— begin Text section —

Tony Carrillo, cartoonist, satirist and comedian through art is always good for a laugh
Tony Carrillo, the comedic genius behind the seriously funny and often demented comic strip F Minus can find humor in almost everything. His strips are often obscure, sometimes whimsical, occasionally biting, but they are always witty.
F Minus originated while Tony Carrillo was a sophomore at Arizona State University where it was voted best college strip in an online mtvU strip contest, where he was awarded a development deal with United Features Syndicate. It first became syndicated to 75 newspapers in the United States in 2006.
While Tony Carrillo prefers to keep his personal life private, he considers himself to be a happy and lucky man.
Tony Carrillo, the brilliant mind, and artist behind F Minus connected with Michelle Tompkins for TheCelebrityCafe.com about his early days as a cartoonist, his comedic inspiration, what he loves about cartooning, his thoughts on the future of comic strips, advice for aspiring cartoonists and more.
Michelle Tompkins: Where are you from?
Tony Carrillo: I grew up in Tempe, Arizona.
Michelle Tompkins: Where do you live now?
Tony Carrillo: I live in Long Beach, California
Tony Carrillo talks about the origins of F Minus
Michelle Tompkins: Please tell me about your background and educational experience?
Tony Carrillo: I have a bachelor’s degree from the Herberger Institute for Design and the Arts at Arizona State University with a specialization in drawing.

— end Text section —
— begin Collected data —

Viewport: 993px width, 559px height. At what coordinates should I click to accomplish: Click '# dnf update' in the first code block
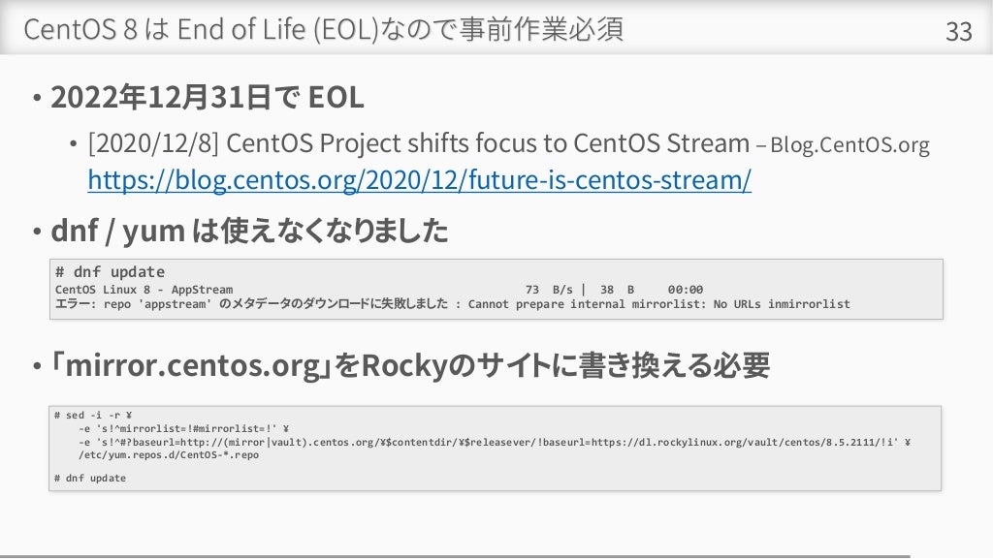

— end Collected data —

§ What to do
a - Condense the paragraph of the Tony Carrillo interview that begins "F Minus originated while" into a shorter version that retains its main facts.
b - Edit the stretch of the Tony Carrillo interview from "While Tony Carrillo prefers" through "and educational experience?", putting "Mesa" in place of "Tempe".
The data that comes after the Tony Carrillo interview plays no part in this work.

§ Complete answers
a - F Minus began when Tony Carrillo was a sophomore at Arizona State University. It won best college strip in an online mtvU contest, which earned him a development deal with United Features Syndicate, and in 2006 it was first syndicated to 75 U.S. newspapers.

b -
While Tony Carrillo prefers to keep his personal life private, he considers himself to be a happy and lucky man.
Tony Carrillo, the brilliant mind, and artist behind F Minus connected with Michelle Tompkins for TheCelebrityCafe.com about his early days as a cartoonist, his comedic inspiration, what he loves about cartooning, his thoughts on the future of comic strips, advice for aspiring cartoonists and more.
Michelle Tompkins: Where are you from?
Tony Carrillo: I grew up in Mesa, Arizona.
Michelle Tompkins: Where do you live now?
Tony Carrillo: I live in Long Beach, California
Tony Carrillo talks about the origins of F Minus
Michelle Tompkins: Please tell me about your background and educational experience?